-- Begin Records for this exercise --
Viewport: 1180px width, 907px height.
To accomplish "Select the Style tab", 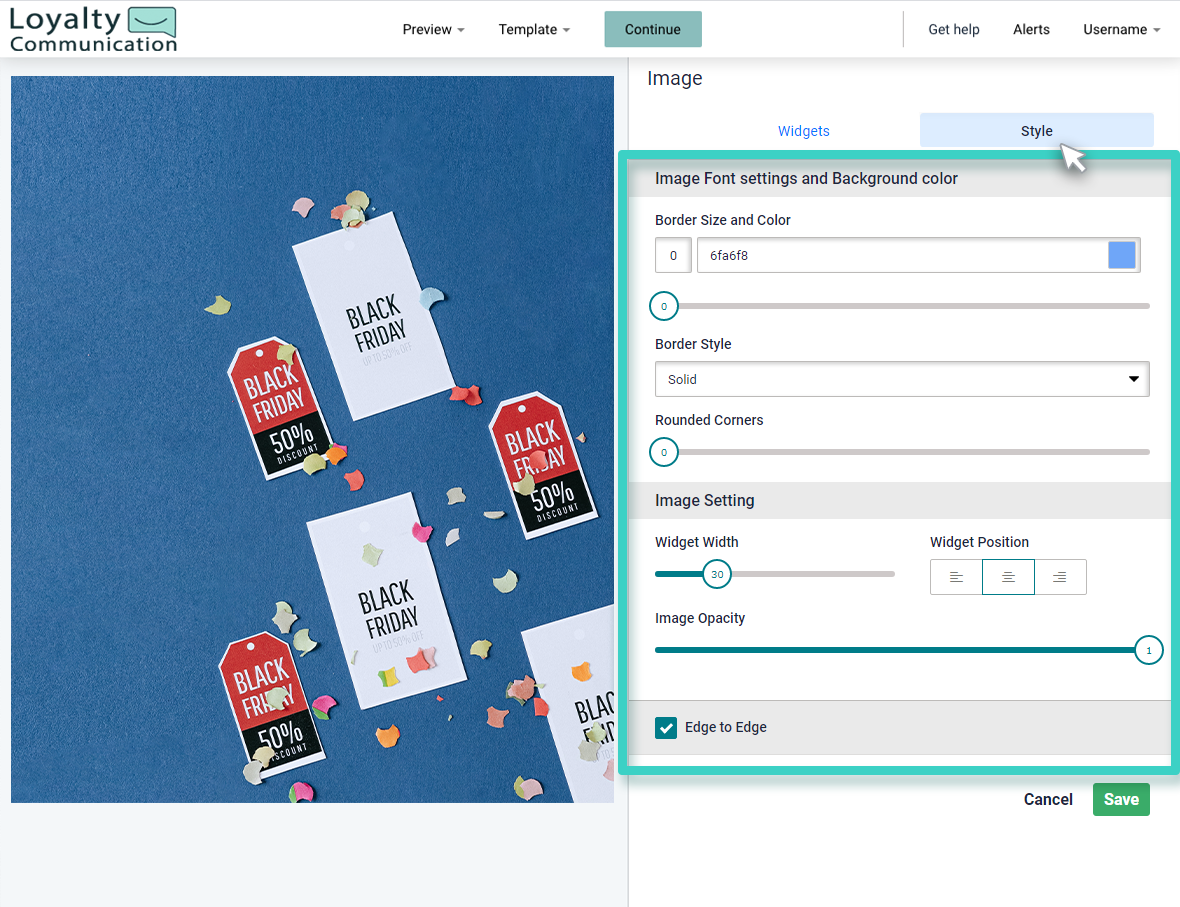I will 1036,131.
-- End Records for this exercise --
-- Begin Records for this exercise --
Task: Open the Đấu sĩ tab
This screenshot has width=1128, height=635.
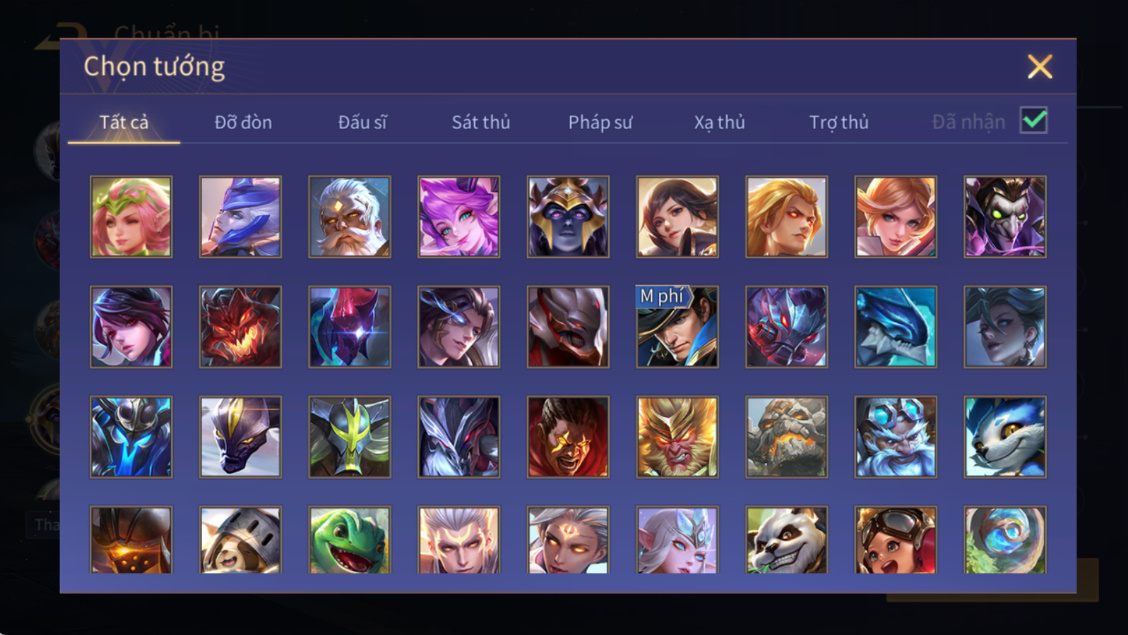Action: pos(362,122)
-- End Records for this exercise --
-- Begin Records for this exercise --
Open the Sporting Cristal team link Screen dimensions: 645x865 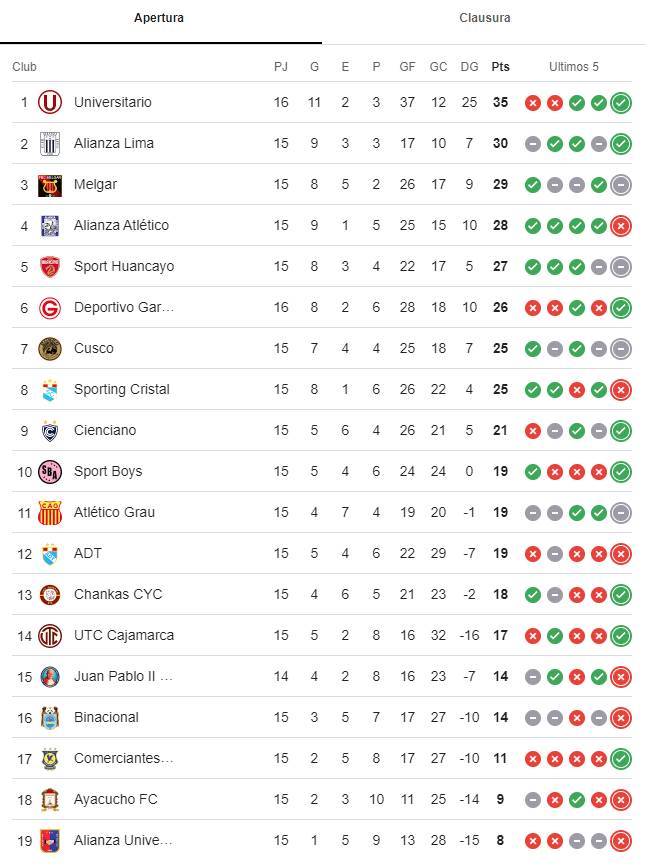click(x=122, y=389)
-- End Records for this exercise --
> _Problem description_: Please lay out the material as a Markdown table with the columns Row and Line, numbering each row. Begin at the line that has "Task: Open the Đấu sĩ tab", stop after the line that has "Action: pos(362,122)", skip blank lines, and leave the pictures out.

> _Task response_:
| Row | Line |
|---|---|
| 1 | Task: Open the Đấu sĩ tab |
| 2 | This screenshot has width=1128, height=635. |
| 3 | Action: pos(362,122) |